Europe and the western world are continuing to be plagued by banking difficulties and debt. This is added to by a growing possibility of another winter of discontent by the British trade union movement. With this backdrop, it seems high time to give some thoughts on left wing politics. So where better to start then by musing about the fundamental concepts of left wing politics: Communism, Socialism and Marxism. In fact it may be easier to boil down these three concepts into one which encapsulates them all: Socialism. The reason is that the term Socialism, and by extension the concept of the Socialist, have become increasingly confused and generalised since the time of Karl Marx. There has been the USSR, Union of Soviet Socialist Republics, the Nazi party, which is an abbreviation for the National Socialist Worker's Party (Nationalsozialistische Deutsche Arbeiterpartei in Deutsch) and various 'democratic Socialist' parties. Each of these entities have used the term 'Socialist' in some form or another, but with widely differing concepts of what it is to be a Socialist.
Consequently, it is possible to say that Socialism, Marxism and Communism are all but interchangeable as conceptual ideas. At their fundamental cores, they all believe that it is possible to artificially create a society of people who are all equal in wealth and means. They believe that free trade is oppressive and creates a system of proletariat and bourgeois. They believe the bourgeois (wealthy business owners) and petite Bourgeoisie (small business owners) are deliberately attempting to force down the wages of the proletariat (the working classes). Socialists and Marxists, to varying degrees, believe that free enterprise can be tamed or even destroyed and with it class difference. Revolution is encouraged by some Marxists in order to create a 'dictatorship of the proletariat' followed by a disintegration of the state. The withering away of the state has never, however, been witnessed in reality, with perhaps the exception of Somalia, although this country does, at least in an official capacity, have a government - even if it does only control Mogadishu, the capital.
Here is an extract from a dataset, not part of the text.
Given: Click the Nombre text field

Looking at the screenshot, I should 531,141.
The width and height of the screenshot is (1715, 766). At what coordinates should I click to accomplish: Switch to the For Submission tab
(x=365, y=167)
However, it seems that this whole argument goes against the fundamentals of nature. The world operates according to the law of 'survival of the fittest', more commonly known as Darwin's theory of natural selection. Regardless of how much we try to persuade ourselves that we do not, we are always looking after our own vested interests and those of our family before those of anyone else. It is innate and built into the way we are and act.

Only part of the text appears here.